# SUPPLIED MATERIAL:
⟨

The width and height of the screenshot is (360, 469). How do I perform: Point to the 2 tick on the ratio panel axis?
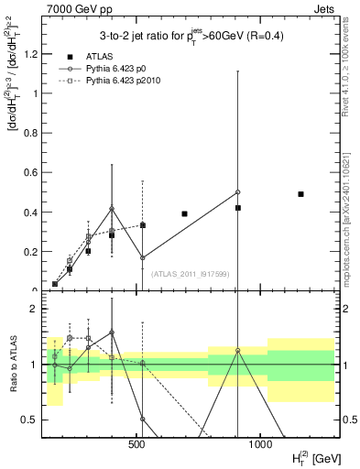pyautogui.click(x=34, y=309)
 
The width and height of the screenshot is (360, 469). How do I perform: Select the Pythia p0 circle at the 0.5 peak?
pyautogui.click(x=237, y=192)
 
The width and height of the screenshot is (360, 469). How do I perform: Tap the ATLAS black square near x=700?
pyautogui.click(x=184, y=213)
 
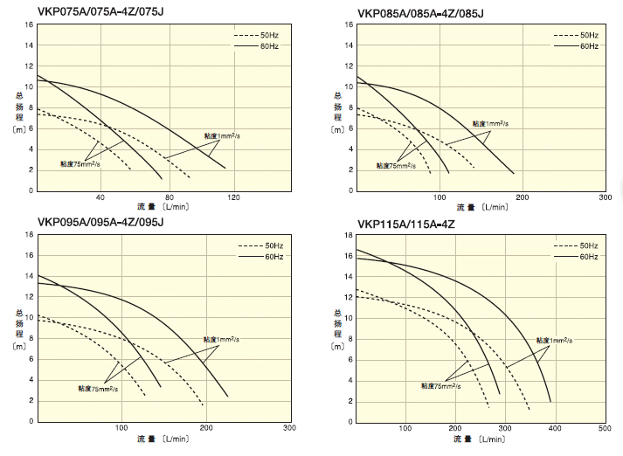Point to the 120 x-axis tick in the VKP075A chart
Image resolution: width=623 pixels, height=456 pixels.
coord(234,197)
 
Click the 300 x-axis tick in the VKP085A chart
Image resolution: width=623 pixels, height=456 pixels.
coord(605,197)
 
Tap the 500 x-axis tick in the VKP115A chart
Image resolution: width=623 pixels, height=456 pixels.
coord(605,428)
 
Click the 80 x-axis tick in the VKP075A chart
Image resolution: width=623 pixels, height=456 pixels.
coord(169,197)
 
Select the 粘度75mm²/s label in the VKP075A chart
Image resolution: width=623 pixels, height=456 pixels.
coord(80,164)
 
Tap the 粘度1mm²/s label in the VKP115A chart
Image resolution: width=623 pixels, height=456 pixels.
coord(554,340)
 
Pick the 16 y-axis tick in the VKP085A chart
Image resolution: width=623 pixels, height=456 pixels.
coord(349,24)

⟩
⟨

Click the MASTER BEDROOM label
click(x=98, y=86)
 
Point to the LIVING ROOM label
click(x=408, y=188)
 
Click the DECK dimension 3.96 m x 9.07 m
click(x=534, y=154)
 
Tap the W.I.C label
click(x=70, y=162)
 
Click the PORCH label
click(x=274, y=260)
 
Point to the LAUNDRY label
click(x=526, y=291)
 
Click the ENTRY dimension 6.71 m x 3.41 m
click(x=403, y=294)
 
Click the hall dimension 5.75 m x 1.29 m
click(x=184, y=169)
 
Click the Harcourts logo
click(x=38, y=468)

⟩

# REQUIREMENTS:
Resize the answers in the lines starting with the line containing "Point to the 120" and going on through the line containing "coord(349,24)" by writing out only those lines again, requests included and unchanged, with each answer coordinate multiplied by 0.85 and rounded to a whole number, halves rounded up. Leave the pictures out.

# RESULT OF THIS TASK:
Point to the 120 x-axis tick in the VKP075A chart
Image resolution: width=623 pixels, height=456 pixels.
coord(199,167)
 
Click the 300 x-axis tick in the VKP085A chart
Image resolution: width=623 pixels, height=456 pixels.
coord(514,167)
 
Tap the 500 x-axis tick in the VKP115A chart
Image resolution: width=623 pixels, height=456 pixels.
coord(514,364)
 
Click the 80 x-axis tick in the VKP075A chart
Image resolution: width=623 pixels, height=456 pixels.
coord(144,167)
 
Select the 粘度75mm²/s label in the VKP075A chart
Image resolution: width=623 pixels, height=456 pixels.
coord(68,139)
 
Tap the 粘度1mm²/s label in the VKP115A chart
Image resolution: width=623 pixels, height=456 pixels.
coord(471,289)
 
Pick the 16 y-axis tick in the VKP085A chart
Image resolution: width=623 pixels, height=456 pixels.
coord(297,20)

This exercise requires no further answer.